## [Task to complete]
Repeat verbatim, and only, the lines of the data below, beginning at the line that contains "Task: Click the CAS# Latency 4.0 clocks field" and stopping after the line that contains "You are a computer-use agent. Viewport: 429px".

## [Data extracts]
--- --- ---
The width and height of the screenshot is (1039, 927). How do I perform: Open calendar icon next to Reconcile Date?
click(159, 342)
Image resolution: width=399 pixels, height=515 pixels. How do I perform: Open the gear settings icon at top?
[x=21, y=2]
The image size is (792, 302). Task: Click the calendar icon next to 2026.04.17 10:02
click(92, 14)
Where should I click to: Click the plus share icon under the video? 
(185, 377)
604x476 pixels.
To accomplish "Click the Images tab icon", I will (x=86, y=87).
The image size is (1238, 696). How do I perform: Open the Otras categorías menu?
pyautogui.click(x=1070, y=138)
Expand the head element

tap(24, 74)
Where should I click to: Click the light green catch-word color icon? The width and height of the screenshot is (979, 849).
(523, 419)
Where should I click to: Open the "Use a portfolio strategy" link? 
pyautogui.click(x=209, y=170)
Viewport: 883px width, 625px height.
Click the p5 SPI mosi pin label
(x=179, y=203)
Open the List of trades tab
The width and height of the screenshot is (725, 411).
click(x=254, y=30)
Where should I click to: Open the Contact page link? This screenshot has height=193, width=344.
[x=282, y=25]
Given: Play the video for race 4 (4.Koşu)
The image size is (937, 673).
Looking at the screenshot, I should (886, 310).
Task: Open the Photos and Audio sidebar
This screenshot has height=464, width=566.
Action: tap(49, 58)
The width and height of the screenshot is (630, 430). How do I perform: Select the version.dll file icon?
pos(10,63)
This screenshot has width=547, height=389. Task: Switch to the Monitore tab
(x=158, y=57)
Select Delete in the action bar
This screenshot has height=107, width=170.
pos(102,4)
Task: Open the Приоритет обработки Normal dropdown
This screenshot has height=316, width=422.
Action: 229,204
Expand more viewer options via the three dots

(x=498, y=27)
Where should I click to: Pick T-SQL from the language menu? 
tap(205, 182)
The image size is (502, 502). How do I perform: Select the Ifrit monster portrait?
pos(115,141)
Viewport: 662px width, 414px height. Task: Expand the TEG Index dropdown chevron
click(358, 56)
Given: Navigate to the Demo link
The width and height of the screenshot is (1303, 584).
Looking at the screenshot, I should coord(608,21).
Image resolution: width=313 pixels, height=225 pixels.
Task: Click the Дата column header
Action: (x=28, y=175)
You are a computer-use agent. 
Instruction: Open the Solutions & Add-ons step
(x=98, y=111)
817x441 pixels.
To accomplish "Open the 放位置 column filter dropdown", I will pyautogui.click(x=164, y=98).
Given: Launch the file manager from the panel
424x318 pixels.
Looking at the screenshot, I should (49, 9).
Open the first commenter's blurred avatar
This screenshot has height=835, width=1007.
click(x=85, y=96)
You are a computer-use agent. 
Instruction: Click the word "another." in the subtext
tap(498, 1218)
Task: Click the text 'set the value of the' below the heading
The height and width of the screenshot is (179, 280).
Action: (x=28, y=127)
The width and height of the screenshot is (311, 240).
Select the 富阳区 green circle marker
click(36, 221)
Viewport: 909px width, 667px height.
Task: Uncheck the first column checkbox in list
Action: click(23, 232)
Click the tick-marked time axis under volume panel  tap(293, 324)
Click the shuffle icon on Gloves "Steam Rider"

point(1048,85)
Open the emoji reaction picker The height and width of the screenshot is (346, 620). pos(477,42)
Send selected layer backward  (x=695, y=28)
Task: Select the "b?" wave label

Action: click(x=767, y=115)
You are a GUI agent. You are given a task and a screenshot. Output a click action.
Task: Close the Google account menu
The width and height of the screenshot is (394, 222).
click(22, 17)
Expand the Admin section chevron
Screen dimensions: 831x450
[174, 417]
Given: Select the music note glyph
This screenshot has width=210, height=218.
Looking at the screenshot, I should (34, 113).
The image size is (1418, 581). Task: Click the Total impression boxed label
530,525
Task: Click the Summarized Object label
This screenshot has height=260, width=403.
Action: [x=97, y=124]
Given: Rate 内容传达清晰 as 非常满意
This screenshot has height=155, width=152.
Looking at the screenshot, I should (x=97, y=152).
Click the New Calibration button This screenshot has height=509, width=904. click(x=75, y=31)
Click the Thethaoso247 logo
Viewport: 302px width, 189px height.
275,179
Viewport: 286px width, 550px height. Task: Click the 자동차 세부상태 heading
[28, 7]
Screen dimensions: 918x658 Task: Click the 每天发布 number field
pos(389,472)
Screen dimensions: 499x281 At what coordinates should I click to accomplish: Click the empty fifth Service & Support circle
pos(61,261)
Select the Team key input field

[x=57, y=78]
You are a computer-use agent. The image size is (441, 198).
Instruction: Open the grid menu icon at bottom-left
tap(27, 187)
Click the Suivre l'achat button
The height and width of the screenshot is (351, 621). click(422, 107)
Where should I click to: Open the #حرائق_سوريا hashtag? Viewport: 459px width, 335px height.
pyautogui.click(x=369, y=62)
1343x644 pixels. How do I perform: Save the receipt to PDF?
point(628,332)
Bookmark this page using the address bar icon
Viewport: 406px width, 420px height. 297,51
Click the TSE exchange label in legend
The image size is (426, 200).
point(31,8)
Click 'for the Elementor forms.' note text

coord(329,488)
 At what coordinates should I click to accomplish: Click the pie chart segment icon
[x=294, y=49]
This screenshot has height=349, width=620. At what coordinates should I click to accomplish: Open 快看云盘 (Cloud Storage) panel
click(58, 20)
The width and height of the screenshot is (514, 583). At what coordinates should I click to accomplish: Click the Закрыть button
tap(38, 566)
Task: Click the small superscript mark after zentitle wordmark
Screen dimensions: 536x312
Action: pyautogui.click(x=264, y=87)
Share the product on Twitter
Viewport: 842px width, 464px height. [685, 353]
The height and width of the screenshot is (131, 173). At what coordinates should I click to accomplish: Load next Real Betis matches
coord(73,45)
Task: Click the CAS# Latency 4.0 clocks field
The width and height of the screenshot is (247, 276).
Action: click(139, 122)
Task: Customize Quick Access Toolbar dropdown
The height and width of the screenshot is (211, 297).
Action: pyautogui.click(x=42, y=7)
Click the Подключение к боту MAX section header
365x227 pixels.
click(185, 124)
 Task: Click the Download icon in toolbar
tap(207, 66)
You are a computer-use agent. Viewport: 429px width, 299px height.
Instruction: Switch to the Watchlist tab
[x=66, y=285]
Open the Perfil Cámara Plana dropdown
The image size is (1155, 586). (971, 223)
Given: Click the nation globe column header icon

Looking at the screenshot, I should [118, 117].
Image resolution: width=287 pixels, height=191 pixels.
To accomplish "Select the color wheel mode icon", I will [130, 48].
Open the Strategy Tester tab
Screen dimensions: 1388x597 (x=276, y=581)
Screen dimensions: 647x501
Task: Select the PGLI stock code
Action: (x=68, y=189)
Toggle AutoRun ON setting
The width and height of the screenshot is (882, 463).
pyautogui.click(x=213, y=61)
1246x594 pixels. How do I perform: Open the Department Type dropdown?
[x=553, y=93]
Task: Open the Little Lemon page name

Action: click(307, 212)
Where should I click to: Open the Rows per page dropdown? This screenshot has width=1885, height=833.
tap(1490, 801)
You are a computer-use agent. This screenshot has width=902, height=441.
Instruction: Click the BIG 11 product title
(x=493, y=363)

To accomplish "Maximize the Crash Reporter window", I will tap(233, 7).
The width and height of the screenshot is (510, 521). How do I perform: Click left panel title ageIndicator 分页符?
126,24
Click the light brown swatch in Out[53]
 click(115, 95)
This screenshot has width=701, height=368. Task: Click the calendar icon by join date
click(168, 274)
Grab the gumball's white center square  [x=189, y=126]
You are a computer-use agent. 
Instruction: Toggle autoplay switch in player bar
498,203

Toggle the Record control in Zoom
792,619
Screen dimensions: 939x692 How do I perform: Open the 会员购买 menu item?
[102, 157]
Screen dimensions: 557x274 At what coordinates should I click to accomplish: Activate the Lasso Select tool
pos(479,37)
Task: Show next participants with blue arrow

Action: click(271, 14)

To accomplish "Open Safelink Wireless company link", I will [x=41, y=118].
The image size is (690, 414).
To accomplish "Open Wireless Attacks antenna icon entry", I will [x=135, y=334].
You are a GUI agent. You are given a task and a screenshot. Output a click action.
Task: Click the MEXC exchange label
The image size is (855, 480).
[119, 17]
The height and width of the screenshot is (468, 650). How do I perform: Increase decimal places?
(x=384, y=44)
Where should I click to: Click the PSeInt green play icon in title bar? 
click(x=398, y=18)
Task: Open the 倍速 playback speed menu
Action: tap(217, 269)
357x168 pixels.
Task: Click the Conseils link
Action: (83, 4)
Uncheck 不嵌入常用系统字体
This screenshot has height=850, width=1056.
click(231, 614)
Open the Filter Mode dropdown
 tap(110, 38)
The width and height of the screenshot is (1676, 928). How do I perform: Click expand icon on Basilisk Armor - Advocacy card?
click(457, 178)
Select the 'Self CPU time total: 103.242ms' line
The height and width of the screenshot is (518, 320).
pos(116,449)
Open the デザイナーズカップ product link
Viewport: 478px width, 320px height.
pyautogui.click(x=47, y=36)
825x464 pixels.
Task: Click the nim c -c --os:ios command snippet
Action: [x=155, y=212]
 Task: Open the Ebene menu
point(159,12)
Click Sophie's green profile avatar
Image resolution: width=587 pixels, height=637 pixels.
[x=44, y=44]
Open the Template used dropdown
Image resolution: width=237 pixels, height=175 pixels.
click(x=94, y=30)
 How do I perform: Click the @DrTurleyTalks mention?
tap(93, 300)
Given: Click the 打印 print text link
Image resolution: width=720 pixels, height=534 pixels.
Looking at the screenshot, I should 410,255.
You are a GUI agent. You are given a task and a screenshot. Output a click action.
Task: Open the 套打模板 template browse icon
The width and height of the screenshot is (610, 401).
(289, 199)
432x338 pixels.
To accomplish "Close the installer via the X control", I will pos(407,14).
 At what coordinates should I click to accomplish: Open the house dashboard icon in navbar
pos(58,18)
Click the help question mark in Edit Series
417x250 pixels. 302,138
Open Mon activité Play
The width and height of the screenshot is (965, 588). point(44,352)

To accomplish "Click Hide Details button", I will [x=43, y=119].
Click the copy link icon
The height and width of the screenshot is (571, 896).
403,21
--- --- ---
## [Answer for the task]
Task: Click the CAS# Latency 4.0 clocks field
The width and height of the screenshot is (247, 276).
Action: click(139, 122)
Task: Customize Quick Access Toolbar dropdown
The height and width of the screenshot is (211, 297).
Action: pyautogui.click(x=42, y=7)
Click the Подключение к боту MAX section header
365x227 pixels.
click(185, 124)
 Task: Click the Download icon in toolbar
tap(207, 66)
You are a computer-use agent. Viewport: 429px width, 299px height.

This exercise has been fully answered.